Radicalismo domina a Saúde e a Cultura
Bolsonaro interfere no combate à Covid-19, e núcleo ideológico deve ganhar bunker na ‘guerra cultural’
Afastar dois médicos do cargo de ministro da Saúde na mais grave epidemia mundial em cem anos, deixando no posto um general do Exército, levado a liberar um protocolo que permite o uso de um medicamento sem eficácia comprovada contra a Covid-19, e ainda capaz de causar sérios efeitos colaterais, confirma que a radicalização do presidente Bolsonaro não tem limites. Nada o sensibiliza, nem o Brasil ter atingido ontem a marca de 291.579 infectados e 18.859 mortos, números trágicos, mais ainda se considerarmos a existência de grande subnotificação.
O escárnio de Bolsonaro diante da tragédia em marcha ficou registrado no vídeo em que o presidente brinca com a palavra “cloroquina”, nome do medicamento que ele insiste em incluir nas prescrições contra a Covid-19, mesmo sem qualquer respaldo médico-científico. Importa é apressar o fim da epidemia, para que os danos causados pelo Sars-CoV-2 na economia sejam abreviados e não prejudiquem seus projetos eleitorais para 2022.

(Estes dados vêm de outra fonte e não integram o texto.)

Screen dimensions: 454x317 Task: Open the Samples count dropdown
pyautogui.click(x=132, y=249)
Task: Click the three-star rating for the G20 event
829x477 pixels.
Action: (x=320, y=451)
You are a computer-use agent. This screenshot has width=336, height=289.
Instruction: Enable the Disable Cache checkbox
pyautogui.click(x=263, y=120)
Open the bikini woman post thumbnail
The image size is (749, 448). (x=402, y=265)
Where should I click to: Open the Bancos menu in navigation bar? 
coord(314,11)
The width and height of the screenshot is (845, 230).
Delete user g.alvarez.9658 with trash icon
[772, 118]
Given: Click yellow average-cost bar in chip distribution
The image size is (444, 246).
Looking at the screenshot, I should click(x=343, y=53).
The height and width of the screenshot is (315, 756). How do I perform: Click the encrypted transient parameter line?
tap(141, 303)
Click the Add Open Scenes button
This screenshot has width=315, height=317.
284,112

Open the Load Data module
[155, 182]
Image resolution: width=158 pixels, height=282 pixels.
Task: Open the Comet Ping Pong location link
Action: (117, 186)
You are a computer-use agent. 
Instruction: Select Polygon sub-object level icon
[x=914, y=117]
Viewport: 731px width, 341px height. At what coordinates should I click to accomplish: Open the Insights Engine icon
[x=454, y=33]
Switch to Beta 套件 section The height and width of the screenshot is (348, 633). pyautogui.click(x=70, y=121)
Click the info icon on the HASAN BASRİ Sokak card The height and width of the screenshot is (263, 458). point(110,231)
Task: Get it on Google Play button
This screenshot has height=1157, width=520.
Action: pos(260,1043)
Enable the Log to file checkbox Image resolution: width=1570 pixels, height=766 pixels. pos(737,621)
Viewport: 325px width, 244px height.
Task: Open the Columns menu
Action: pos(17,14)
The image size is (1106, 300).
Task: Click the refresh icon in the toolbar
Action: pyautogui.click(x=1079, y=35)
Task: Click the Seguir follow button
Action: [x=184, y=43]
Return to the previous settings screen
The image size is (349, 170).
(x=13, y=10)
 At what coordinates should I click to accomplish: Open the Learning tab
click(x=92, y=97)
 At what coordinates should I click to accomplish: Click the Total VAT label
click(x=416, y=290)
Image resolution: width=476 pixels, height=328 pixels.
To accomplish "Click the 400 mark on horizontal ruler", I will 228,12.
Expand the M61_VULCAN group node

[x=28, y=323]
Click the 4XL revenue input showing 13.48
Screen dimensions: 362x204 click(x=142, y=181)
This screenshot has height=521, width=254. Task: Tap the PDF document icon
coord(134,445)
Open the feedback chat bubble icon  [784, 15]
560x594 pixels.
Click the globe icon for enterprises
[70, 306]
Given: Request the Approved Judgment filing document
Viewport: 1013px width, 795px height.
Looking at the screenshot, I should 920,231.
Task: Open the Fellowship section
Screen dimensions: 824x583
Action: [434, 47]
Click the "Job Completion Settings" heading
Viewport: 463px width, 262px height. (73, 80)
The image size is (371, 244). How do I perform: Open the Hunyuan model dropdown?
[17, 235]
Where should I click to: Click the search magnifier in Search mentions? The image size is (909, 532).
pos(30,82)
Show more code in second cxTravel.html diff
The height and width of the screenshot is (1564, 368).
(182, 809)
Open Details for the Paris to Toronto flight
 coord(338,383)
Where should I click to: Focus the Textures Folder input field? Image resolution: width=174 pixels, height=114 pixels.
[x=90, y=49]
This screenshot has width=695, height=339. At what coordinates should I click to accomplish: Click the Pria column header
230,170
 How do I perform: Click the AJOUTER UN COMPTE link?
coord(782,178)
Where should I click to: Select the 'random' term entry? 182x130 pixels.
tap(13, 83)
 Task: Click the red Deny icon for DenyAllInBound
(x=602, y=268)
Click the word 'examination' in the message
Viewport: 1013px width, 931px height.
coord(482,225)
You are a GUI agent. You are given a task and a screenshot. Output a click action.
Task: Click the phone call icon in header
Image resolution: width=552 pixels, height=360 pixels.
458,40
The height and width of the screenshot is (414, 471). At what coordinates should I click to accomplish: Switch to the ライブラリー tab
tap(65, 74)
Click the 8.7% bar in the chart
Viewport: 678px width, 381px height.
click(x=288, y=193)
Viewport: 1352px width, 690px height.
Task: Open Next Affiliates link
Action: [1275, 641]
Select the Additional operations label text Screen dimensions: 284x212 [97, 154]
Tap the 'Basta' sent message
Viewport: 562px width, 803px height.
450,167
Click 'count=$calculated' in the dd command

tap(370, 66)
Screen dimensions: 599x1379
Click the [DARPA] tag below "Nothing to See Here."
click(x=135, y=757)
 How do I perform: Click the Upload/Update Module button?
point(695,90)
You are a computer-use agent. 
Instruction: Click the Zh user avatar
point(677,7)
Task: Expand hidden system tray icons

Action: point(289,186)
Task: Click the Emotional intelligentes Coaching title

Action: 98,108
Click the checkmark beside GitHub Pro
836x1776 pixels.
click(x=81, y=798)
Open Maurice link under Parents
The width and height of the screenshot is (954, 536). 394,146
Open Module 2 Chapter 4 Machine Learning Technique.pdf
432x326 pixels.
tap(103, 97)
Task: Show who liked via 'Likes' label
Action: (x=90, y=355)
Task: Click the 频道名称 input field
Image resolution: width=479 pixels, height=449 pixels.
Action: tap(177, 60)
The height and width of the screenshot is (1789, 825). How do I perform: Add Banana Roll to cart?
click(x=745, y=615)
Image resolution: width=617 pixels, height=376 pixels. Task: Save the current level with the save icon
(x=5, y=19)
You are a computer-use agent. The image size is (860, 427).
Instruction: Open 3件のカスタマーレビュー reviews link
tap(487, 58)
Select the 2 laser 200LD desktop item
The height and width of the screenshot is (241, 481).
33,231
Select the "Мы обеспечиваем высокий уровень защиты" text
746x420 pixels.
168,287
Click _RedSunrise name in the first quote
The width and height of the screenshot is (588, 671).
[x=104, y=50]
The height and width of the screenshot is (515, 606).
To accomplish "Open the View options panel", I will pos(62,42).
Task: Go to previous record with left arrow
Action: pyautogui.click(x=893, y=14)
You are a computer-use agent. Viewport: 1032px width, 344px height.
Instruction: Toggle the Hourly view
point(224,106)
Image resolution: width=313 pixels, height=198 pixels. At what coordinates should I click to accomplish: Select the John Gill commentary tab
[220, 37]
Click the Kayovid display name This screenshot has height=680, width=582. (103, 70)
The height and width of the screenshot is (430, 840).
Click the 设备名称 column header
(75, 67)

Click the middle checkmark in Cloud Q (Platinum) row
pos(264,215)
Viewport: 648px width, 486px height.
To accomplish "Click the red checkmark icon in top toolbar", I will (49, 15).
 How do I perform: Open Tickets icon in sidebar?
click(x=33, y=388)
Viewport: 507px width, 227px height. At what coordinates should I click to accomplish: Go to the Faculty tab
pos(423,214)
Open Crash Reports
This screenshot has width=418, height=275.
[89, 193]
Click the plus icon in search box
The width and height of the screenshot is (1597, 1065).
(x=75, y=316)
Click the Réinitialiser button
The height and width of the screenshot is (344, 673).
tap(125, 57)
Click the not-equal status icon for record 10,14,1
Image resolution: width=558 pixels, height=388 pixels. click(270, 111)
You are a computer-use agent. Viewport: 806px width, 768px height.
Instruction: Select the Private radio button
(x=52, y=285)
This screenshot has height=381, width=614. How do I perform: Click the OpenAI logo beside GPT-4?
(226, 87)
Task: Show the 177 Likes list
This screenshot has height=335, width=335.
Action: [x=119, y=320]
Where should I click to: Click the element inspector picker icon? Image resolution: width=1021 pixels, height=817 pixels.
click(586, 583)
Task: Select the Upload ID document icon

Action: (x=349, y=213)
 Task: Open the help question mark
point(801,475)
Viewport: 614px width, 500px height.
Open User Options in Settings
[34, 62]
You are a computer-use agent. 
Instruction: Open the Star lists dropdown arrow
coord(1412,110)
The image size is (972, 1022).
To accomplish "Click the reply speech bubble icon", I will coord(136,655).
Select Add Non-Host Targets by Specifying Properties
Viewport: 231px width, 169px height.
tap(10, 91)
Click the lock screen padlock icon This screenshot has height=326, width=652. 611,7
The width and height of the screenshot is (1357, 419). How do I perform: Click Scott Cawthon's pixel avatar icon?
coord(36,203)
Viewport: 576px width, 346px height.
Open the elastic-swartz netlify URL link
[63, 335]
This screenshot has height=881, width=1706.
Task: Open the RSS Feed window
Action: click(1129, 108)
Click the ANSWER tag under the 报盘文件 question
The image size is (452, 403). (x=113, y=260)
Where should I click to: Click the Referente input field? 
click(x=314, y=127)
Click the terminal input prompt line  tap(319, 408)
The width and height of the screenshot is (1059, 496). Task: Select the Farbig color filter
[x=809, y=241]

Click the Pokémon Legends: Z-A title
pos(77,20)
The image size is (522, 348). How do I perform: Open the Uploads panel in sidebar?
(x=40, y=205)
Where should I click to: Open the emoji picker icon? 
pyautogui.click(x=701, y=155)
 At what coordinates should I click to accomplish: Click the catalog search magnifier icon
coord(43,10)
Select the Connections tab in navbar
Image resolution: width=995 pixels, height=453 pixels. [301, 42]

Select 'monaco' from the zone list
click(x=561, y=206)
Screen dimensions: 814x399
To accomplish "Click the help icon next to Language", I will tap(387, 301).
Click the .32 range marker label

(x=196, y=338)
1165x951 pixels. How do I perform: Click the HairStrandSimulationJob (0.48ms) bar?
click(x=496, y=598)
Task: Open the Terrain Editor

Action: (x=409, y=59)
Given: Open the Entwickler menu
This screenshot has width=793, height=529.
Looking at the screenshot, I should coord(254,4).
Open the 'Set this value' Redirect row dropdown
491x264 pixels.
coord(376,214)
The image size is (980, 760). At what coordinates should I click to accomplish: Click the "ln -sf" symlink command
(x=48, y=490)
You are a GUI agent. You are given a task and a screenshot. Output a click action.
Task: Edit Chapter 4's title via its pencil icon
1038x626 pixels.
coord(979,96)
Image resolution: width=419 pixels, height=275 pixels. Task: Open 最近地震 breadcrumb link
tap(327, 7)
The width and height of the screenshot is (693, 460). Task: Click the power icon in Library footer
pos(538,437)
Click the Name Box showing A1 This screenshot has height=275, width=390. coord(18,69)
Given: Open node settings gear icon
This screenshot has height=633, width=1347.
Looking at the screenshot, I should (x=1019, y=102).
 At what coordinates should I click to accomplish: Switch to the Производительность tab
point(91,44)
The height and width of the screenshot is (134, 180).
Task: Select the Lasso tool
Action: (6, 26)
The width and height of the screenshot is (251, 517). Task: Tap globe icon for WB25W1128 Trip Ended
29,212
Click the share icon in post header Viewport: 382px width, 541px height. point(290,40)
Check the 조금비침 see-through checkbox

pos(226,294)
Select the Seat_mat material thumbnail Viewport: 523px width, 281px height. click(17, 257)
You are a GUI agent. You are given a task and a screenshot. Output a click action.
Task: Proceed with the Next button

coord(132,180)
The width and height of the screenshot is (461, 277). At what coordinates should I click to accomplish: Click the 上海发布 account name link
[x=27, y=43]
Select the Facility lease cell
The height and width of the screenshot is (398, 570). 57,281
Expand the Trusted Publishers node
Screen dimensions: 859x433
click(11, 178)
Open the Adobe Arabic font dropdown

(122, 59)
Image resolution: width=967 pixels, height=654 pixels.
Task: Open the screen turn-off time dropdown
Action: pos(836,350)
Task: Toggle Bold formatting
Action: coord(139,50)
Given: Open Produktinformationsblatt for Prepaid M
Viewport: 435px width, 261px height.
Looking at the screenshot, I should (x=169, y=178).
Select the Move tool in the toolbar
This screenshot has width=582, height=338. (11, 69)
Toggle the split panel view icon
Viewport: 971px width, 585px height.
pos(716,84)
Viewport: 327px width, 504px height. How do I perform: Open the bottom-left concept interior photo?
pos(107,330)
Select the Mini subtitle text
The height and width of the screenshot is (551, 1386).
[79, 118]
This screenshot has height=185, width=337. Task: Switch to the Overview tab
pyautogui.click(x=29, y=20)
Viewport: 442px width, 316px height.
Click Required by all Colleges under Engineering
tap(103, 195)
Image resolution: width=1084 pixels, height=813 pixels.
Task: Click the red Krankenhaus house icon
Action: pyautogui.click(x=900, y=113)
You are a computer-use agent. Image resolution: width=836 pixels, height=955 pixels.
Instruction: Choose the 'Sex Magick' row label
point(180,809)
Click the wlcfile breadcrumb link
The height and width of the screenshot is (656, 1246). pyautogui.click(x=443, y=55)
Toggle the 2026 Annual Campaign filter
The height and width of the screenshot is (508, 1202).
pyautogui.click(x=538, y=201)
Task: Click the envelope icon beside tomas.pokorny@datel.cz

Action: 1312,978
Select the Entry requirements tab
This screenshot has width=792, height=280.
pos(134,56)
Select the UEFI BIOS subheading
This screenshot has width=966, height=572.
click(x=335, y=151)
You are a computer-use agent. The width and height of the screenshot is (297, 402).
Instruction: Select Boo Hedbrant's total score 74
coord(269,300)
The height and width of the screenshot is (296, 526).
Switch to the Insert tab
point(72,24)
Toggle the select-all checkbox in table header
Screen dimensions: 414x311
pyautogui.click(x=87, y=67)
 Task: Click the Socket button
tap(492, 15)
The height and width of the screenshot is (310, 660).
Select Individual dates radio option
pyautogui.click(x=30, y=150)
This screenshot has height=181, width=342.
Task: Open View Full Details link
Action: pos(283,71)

Pode ser coincidência o aprofundamento da intervenção na Saúde, com as demissões de Luiz Henrique Mandetta e Nelson Teich, ter na sequência a esperada saída de Regina Duarte da Secretaria de Cultura, depois que a atriz não se entendeu com o núcleo mais ideológico do bolsonarismo, nem conseguiu representar no governo o meio artístico, muito atingido pela crise econômica, sem que recebesse da secretária qualquer ajuda. Coincidência ou não, os fatos comprovam que o movimento de radicalização de Bolsonaro atinge o Ministério da Saúde e a Cultura.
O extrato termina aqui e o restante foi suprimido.